Substitute "interface agent" for "GUI agent" throughout the stretch from the start of the listing through the line that contains "coord(64,40)", changing nothing else, and write out that stretch.

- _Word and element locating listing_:
┄┄┄┄┄┄
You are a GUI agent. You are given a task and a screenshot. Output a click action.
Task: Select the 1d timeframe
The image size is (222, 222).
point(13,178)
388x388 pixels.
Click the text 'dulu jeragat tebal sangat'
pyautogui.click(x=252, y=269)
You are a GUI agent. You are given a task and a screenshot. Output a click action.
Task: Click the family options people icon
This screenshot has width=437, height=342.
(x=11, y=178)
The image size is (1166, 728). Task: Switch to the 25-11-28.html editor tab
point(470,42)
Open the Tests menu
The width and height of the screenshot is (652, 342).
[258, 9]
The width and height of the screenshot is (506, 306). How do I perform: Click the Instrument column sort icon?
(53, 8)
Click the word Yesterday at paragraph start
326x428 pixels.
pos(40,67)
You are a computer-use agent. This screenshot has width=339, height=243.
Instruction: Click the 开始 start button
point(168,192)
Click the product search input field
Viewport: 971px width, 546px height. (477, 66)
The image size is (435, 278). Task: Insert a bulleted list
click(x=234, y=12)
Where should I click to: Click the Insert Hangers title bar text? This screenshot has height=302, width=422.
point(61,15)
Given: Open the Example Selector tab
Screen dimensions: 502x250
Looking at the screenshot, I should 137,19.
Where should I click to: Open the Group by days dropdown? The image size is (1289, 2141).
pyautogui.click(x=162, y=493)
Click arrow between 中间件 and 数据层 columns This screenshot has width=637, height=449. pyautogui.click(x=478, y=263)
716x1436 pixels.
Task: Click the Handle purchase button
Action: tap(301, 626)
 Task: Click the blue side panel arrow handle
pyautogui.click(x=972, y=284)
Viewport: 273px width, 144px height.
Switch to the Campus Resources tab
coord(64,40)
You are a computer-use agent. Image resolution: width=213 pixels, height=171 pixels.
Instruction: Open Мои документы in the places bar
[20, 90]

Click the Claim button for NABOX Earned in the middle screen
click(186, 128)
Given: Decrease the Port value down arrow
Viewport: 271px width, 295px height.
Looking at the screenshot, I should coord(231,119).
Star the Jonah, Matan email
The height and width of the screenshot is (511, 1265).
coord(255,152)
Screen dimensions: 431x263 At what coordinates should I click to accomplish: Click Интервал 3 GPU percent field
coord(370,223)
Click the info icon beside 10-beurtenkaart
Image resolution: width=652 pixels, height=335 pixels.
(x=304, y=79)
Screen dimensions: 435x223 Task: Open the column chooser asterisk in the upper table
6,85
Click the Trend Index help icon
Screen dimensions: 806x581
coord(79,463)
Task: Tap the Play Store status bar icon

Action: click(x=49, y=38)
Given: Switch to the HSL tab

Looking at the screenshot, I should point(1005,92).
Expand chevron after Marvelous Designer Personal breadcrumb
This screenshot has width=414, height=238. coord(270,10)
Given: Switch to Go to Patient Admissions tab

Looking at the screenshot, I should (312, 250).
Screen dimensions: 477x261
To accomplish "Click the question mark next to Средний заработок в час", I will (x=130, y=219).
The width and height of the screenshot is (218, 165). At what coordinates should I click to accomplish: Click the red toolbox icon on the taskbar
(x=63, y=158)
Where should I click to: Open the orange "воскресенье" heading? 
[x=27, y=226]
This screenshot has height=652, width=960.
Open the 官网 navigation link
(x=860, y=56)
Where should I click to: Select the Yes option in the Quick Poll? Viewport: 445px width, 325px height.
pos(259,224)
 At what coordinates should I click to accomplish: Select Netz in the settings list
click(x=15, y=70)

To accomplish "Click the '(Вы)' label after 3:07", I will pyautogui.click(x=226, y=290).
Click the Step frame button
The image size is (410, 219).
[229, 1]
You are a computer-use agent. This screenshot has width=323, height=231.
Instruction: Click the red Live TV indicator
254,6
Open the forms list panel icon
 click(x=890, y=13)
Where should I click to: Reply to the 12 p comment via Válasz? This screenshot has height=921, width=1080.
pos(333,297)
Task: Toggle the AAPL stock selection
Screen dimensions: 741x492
┄┄┄┄┄┄
- _CORRECT RESPONSE_:
You are a interface agent. You are given a task and a screenshot. Output a click action.
Task: Select the 1d timeframe
The image size is (222, 222).
point(13,178)
388x388 pixels.
Click the text 'dulu jeragat tebal sangat'
pyautogui.click(x=252, y=269)
You are a interface agent. You are given a task and a screenshot. Output a click action.
Task: Click the family options people icon
This screenshot has width=437, height=342.
(x=11, y=178)
The image size is (1166, 728). Task: Switch to the 25-11-28.html editor tab
point(470,42)
Open the Tests menu
The width and height of the screenshot is (652, 342).
[258, 9]
The width and height of the screenshot is (506, 306). How do I perform: Click the Instrument column sort icon?
(53, 8)
Click the word Yesterday at paragraph start
326x428 pixels.
pos(40,67)
You are a computer-use agent. This screenshot has width=339, height=243.
Instruction: Click the 开始 start button
point(168,192)
Click the product search input field
Viewport: 971px width, 546px height. (477, 66)
The image size is (435, 278). Task: Insert a bulleted list
click(x=234, y=12)
Where should I click to: Click the Insert Hangers title bar text? This screenshot has height=302, width=422.
point(61,15)
Given: Open the Example Selector tab
Screen dimensions: 502x250
Looking at the screenshot, I should 137,19.
Where should I click to: Open the Group by days dropdown? The image size is (1289, 2141).
pyautogui.click(x=162, y=493)
Click arrow between 中间件 and 数据层 columns This screenshot has width=637, height=449. pyautogui.click(x=478, y=263)
716x1436 pixels.
Task: Click the Handle purchase button
Action: tap(301, 626)
 Task: Click the blue side panel arrow handle
pyautogui.click(x=972, y=284)
Viewport: 273px width, 144px height.
Switch to the Campus Resources tab
coord(64,40)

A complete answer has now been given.